Stored data entries

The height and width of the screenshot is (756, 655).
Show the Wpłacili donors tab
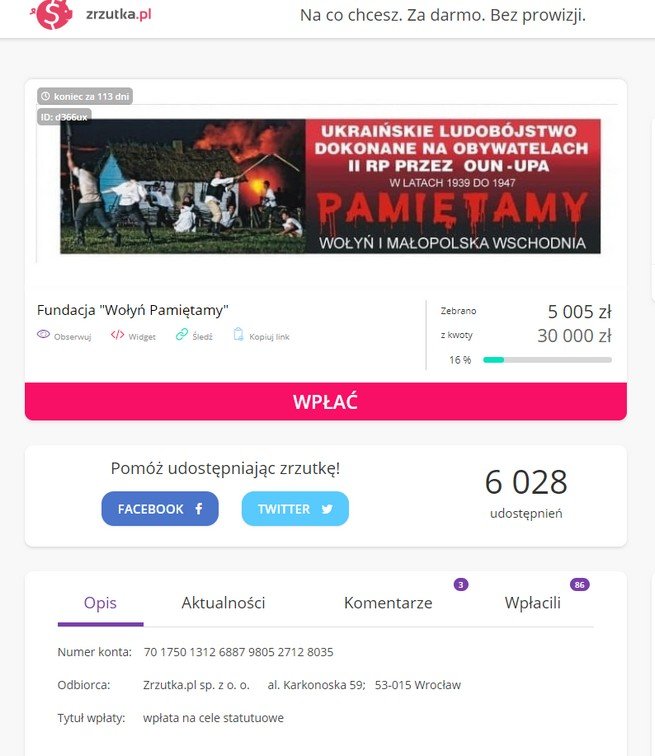tap(533, 603)
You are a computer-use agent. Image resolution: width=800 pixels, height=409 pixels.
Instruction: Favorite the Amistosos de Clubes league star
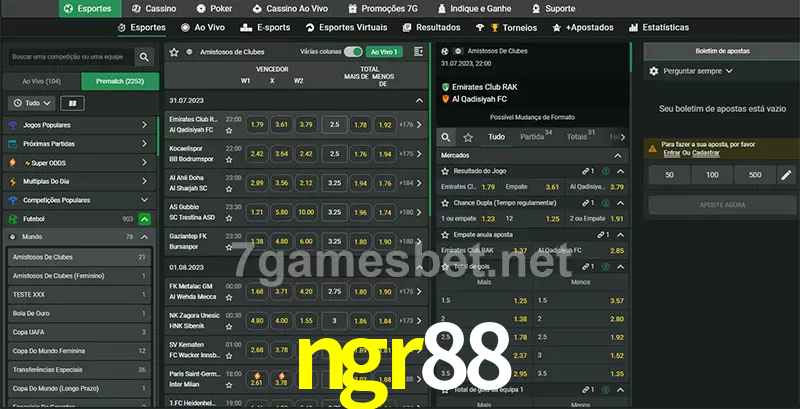(174, 51)
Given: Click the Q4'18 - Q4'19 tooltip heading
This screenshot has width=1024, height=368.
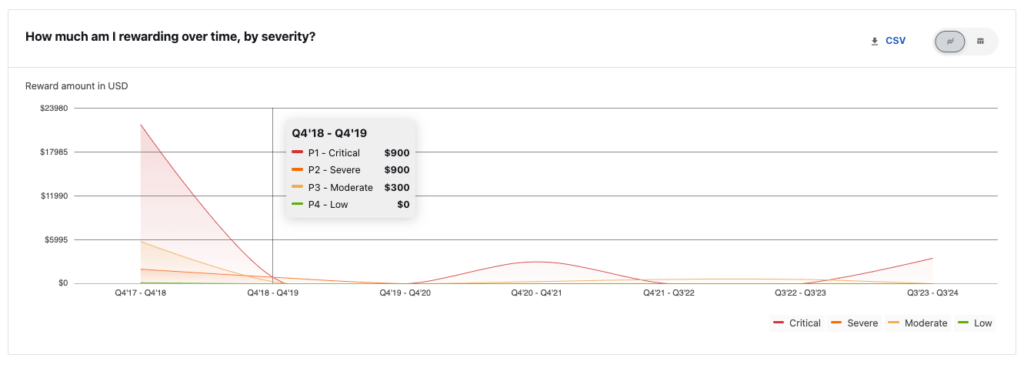Looking at the screenshot, I should [x=329, y=134].
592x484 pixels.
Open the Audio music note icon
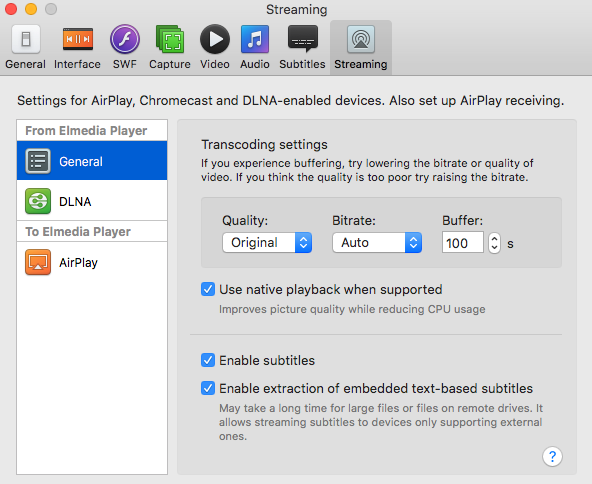coord(255,39)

PROBLEM TO WORK ON. If a line in the entries above contains "pixels", it counts toward the total; give only that total.

REPLY. 2